La suerte estaba echada: Aitor lo había puesto entre las cuerdas. Si Juan no luchaba, quedaría por cobarde: si peleaba sin medir sus fuerzas, quedaría por bruto; y si peleaba con nobleza, ganaría: entonces importaba menos quién se llevara el gato al agua; pero tenía que ser el profesor. Un profesor cobarde no se impone; un profesor bruto pierde el respeto; y un profesor noble no sólo es respetado, sino querido; si un profesor noble, delicado y decidido gana la batalla, es un profesor aceptado por sus alumnos; si gana el alumno, en la misma victoria tendría su fracaso, porque un alumno innoble y bruto no pesa nada con su valentía ante un profesor noble, delicado y valiente. Aunque haya perdido. La victoria es importante, pero lo más importante no es haber llegado: es el camino.
Juan oyó entre brumas la voz insolente del alumno.
-¿Dónde está escrito que me la tenga que quitar?
Y Juan, con sus cinco sentidos puestos, consciente de que ante los chulos no perder la cara no significa sólo no perder la razón sino no parecerlo, se resignó a aceptar que aquella lucha se había convertido en espectáculo.

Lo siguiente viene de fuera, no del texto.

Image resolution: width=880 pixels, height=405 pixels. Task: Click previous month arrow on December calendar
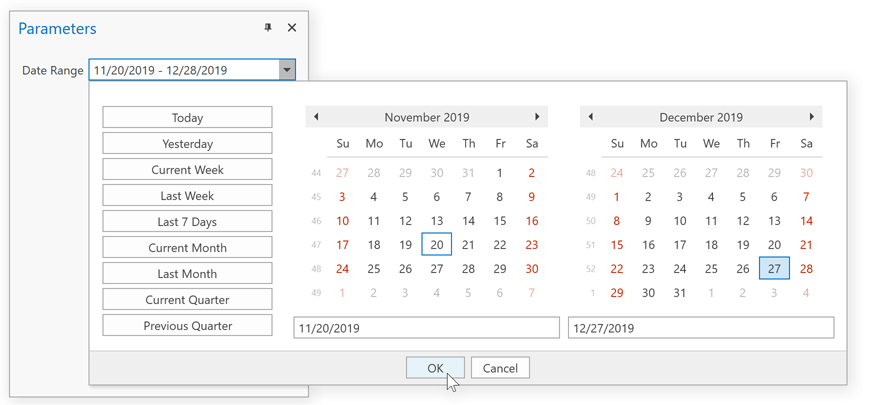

La clase no era una clase, era la arena de un circo; una cancha de juego, un cine, era el recinto de un teatro. Y en ese circo empezó a jugar su papel, poniendo en juego su persona, haciendo de la labor callada un grito en un espectáculo. No tenía que actuar para el alumno, sino para el público. Y eso enrarecía el ambiente; ser profesor no es exhibirse sino hacer una labor callada, aunque todo profesor sea, aunque no lo quisiera, un actor expuesto a las miradas del público.
Así que Aitor no quería quitarse la chaqueta. La pelota estaba en su tejado: tenía un segundo, dos como mucho, para darle la vuelta a la situación y recuperar la voz cantante. Con su pregunta Aitor lo había tumbado, inmovilizándolo en el suelo; con su respuesta Juan tenía que recuperar la iniciativa: el arte de la guerra se cifra en sorprender, conservar la libertad de acción y ser el más fuerte en el punto decisivo.
Sorpresa. En una fracción de segundo le vino a la mente una idea para crear un golpe de efecto.
–Cuando vas al váter tú usas papel higiénico, ¿no?
-Sí.
¿Y ahora, por dónde me va a salir éste? Aitor estaba desconcertado. Había perdido la libertad de acción.
-¿Y dónde dice que tengas que usarlo?
Zas. En la boca. Había sido el más fuerte en el punto decisivo. Había perdido una batalla cuando Aitor lo puso en ridículo, pero acababa de ganar la guerra.
Se quedó mirándolo intensamente. Al cabo de un rato empezó a quitarse la chaqueta.
Había vencido. Aquel quitarse la chaqueta con parsimonia le parecía eterno. Juan, después de aprovechar los minutos, respiraba, aliviado internamente; y, mientras guardaba los libros en la cartera, se dijo a sí mismo que aquella mañana se había ganado el respeto. Y había ganado un amigo.